Ich habe mich gerade mal wieder durch einige alte Dystopien-Threads gewühlt (u.a. "Glück oder Freiheit" ). Dabei kam immer wieder die Frage auf, welche Dystopie schlimmer oder "tiefgehender" ist: 1984 oder Brave New World.
Häufig wird gesagt, BNW wäre auf den zweiten Blick die schlimmere der Dystopien, da bei 1984 die Menschen nur unterdrückt werden, aber ihren Willen tief innen doch behalten, während sie bei BNW so manipuliert sind, dass sie zu keiner Freiheit mehr in der Lage sind.
Dem möchte ich widersprechen. 1984 ist eine Welt im Werden, BNW ein Endzustand. Der Blick, den wir in die Welt von 1984 haben, ist einer in einen noch frühen Zustand dieser Diktatur. Schon jetzt ist freies Denken kaum noch möglich, da die Überwachung so weit geht, dass jeder, der dies tut, vernichtet wird.
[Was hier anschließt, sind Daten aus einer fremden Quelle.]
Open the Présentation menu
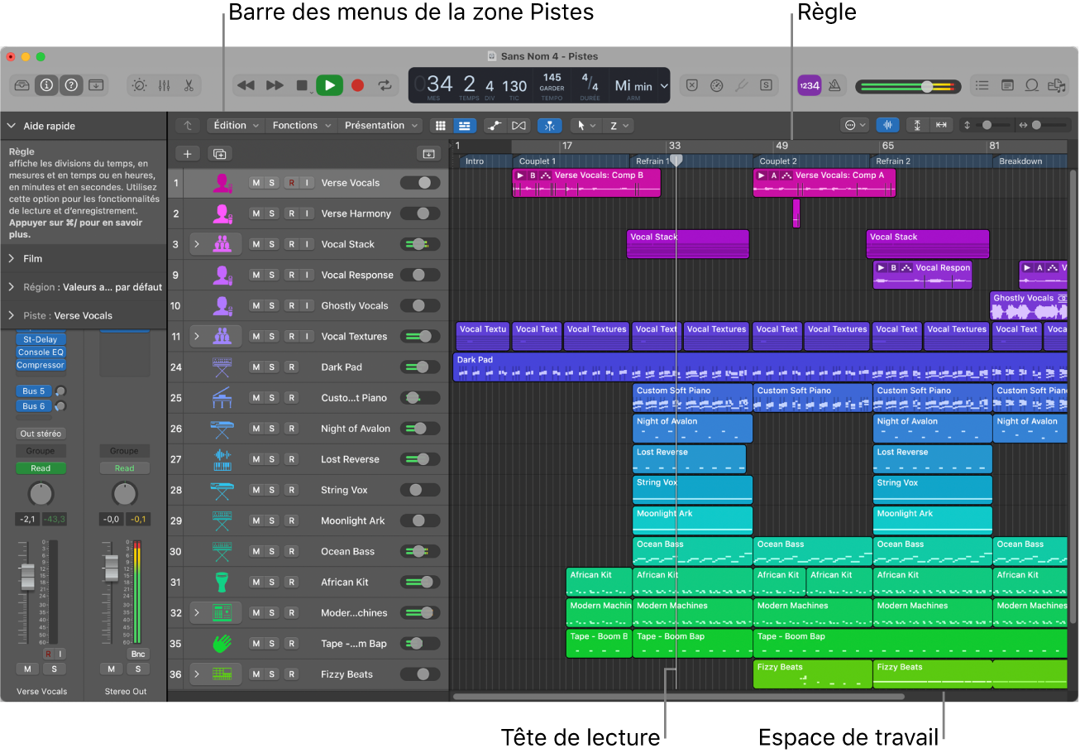This screenshot has height=753, width=1080. (x=381, y=126)
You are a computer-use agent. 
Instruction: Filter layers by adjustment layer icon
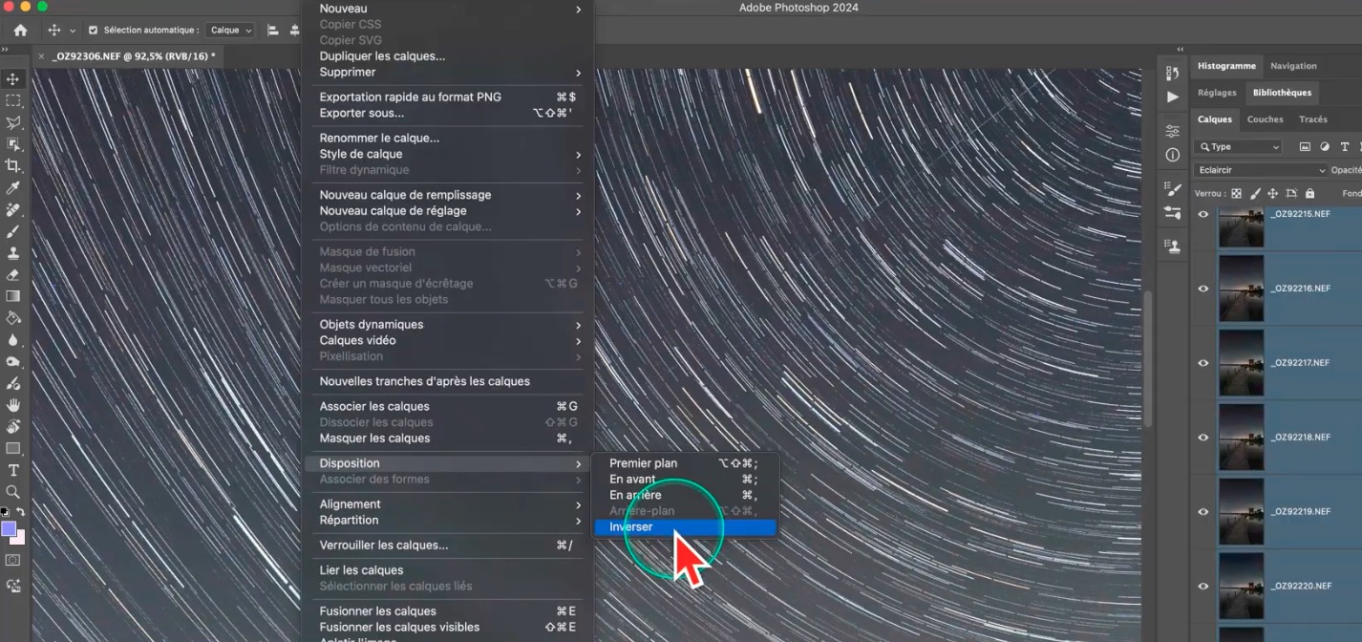click(1325, 147)
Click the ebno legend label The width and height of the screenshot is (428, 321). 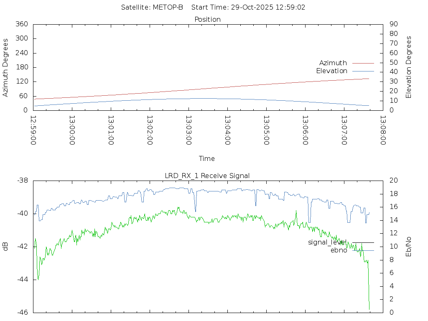pos(339,250)
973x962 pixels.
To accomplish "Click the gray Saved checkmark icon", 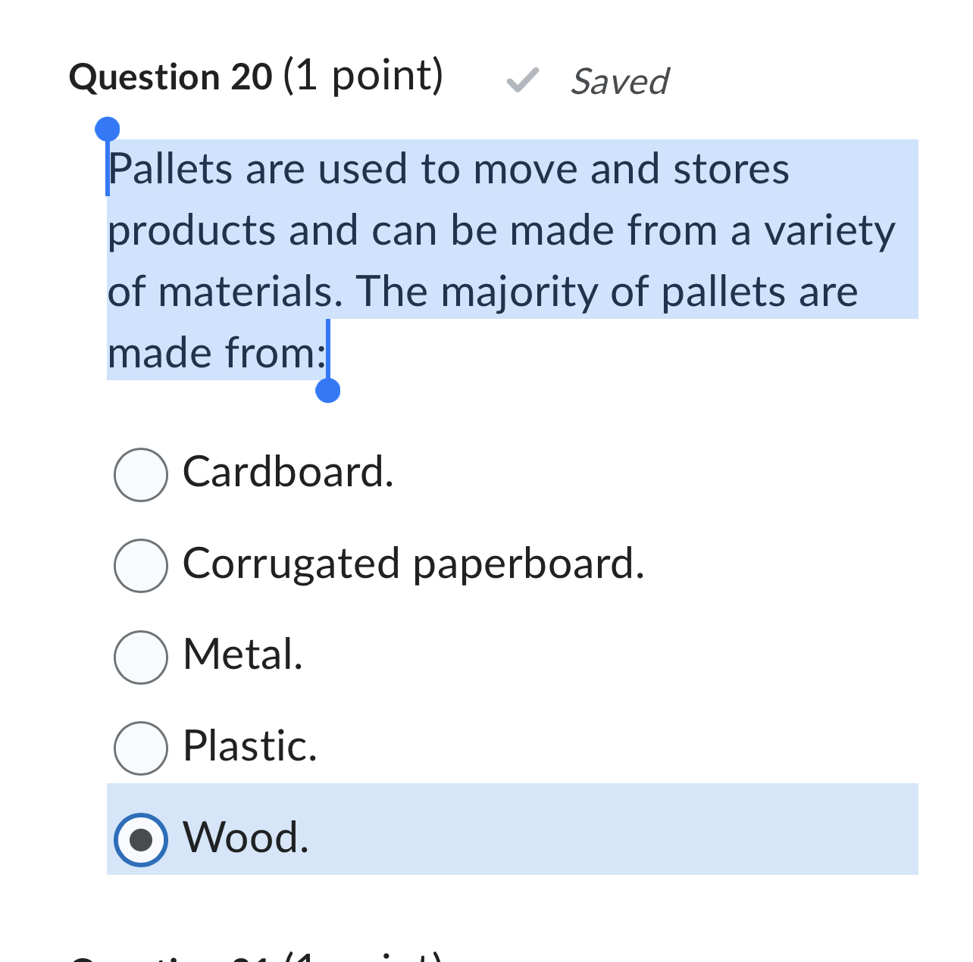I will tap(523, 81).
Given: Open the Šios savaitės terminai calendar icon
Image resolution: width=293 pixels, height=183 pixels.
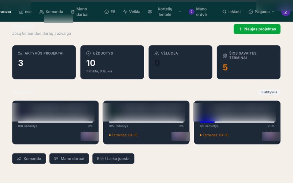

Aber das entscheidende sind die Pläne der Regierung für die Zukunft. Mithilfe der Gleichschaltung der Sprache durch Newspeak, der Vernichtung der Vergangenheit durch deren "Rektifizierung" und dem generationenlangen Halten der Menschen in einer überarbeitenden, reizarmen Umgebung strebt sie an, den Menschen ebenso freiheitsunfähig zu machen wie in BNW.
Und zwar mit IMHO subtileren Mitteln - während er dort genetisch manipuliert wird, das ganze sich also als ein äußerer Eingriff deuten lässt, werden hier rein psychologische und soziologische Methoden angewandt. Indem den Menschen die Möglichkeit zu einer intelektuellen Ausdrucksweise genommen wird und jede Möglichkeit zur Entfaltung fehlt, wird der Mensch ebenso intelektuell verkrüppelt, aber aus "normalem" Leben heraus.
Deshalb denke ich, dass sozusagen auf den dritten Blick 1984 doch wieder schlimmer ist als BNW. Denn es zeigt Möglichkeiten, die sich graduell einführen ließen und die bei weitem keinen so radikalen Umbruch der Gesellschaft voraussetzen wie BNW, das stärker ein reines Gedankenexperiment bleibt.